Summary and Contributions: The authors consider the problem of learning discrete distribution concerning user-level differential privacy. The setting of the problem is as follows: Each user receives m iid samples from an unknown distribution p over [k], and the goal is to learn p in \ell_1 distance using as few users as possibles. The privacy guarantee is provided in a particular manner: In the standard differential privacy setting, the idea is to ensure that the algorithm behavior does not change drastically if we change one sample (item). However, for the user-level privacy, while each user may have several data points, we would like the algorithm's behavior remains almost the same if the data points of a user change. The authors provide almost matching upper and lower bounds for the problem. They have extended their result to the case where users receive different numbers of samples. They also discuss the limitation of the following naïve approach for solving the problem: One can take the empirical distribution from the aggregated data of all the users and use exponential or Gaussian mechanisms to privatize it. However, the authors proved that any algorithm which uses the aggregated data count would incur sub-optimal sample complexity. In the proof, they introduce the notion of restricted estimators and provide a coupling argument to establish this lower bound.

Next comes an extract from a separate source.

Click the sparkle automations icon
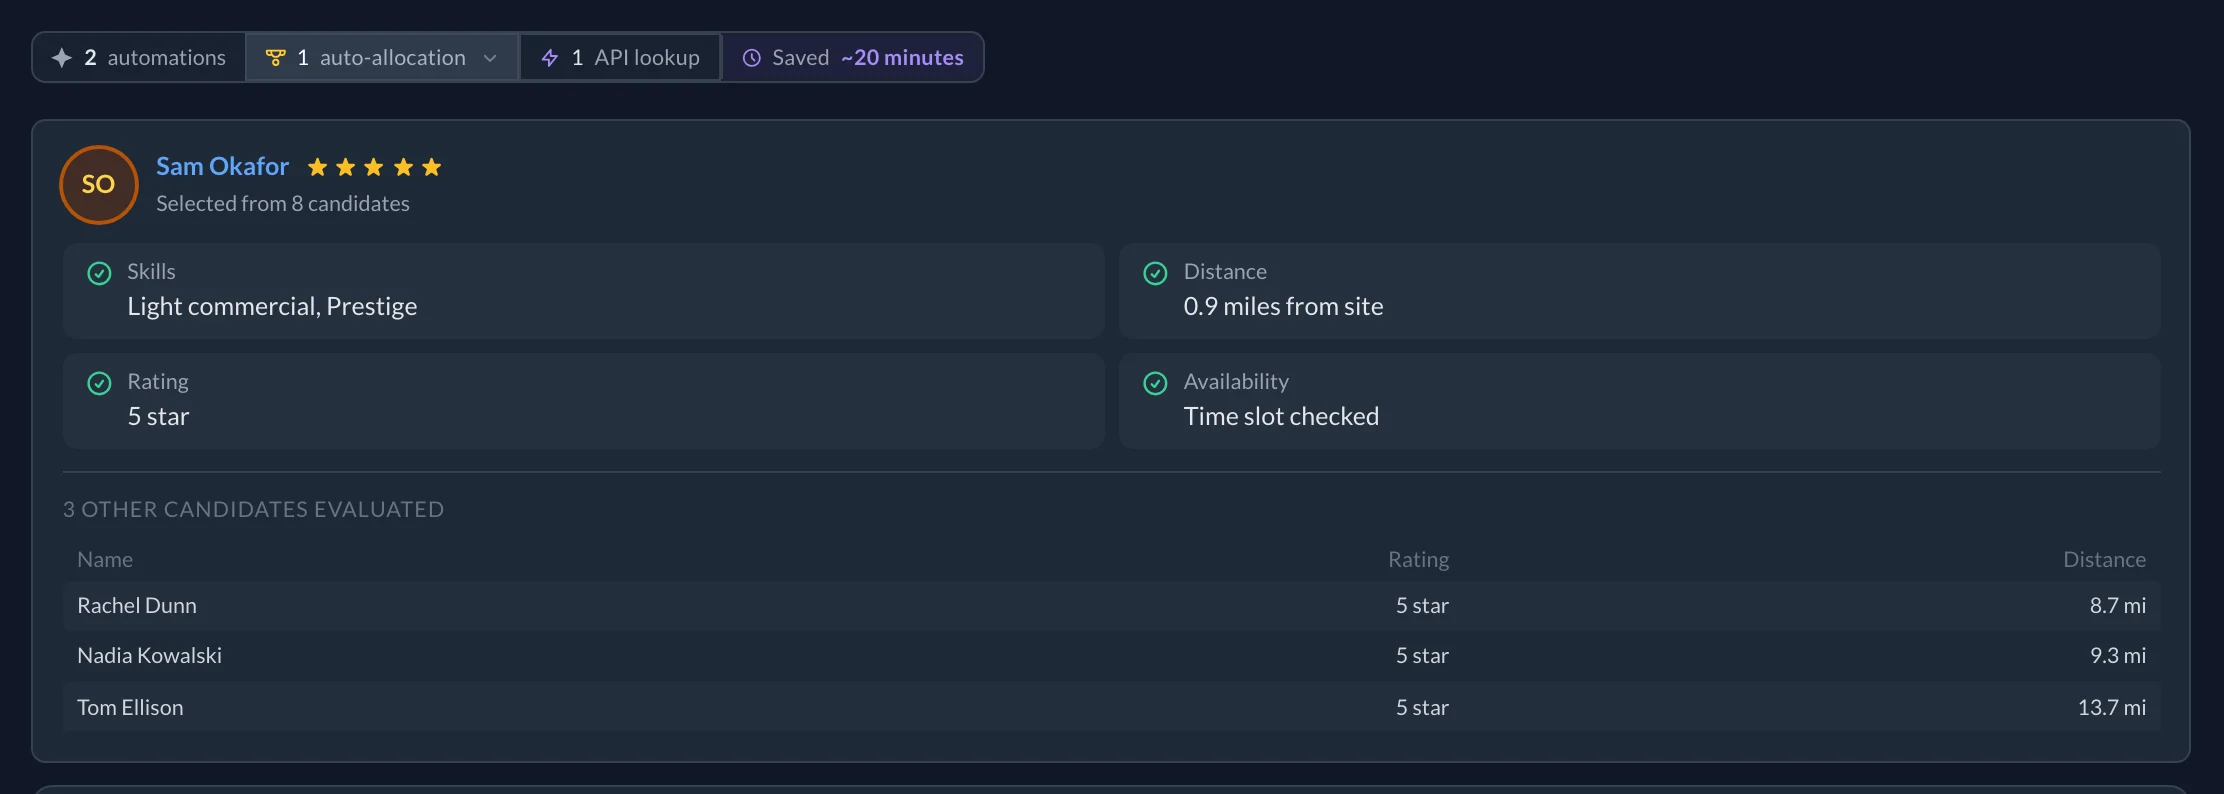 (x=62, y=58)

Strengths: The problem of learning discrete distribution is fundamental in statistics and theoretical computer science. Studying this problem from a novel perspective in differential privacy is an important task. The authors obtained a nearly optimal algorithm for this problem with compelling ideas. The arguments are explained clearly, and the paper is well-written.

Weaknesses: - In the paper, the goal is to bound the expected \ell_1 error as the loss function. In contrast, in the PAC learning model, we are looking for the worst-case \ell_1 error, which is guaranteed with some high probability 1 - \delta (known as the confidence parameter). It would be interesting to discuss the relationship between the two models. In particular, for a constant confidence parameter, the results of this submission can be easily extended to the PAC learning model. Obtaining an algorithm with the right dependency to \delta might be more challenging. What are the advantages of the expected \ell_1 error? Does it simplify the proof? - There is no experiment that echos the main result of the paper. An experiment is provided to validate an auxiliary theorem (Theorem 5), which is about learning multinomial distributions.

Correctness: Based on the main text, the theoretical results seem correct.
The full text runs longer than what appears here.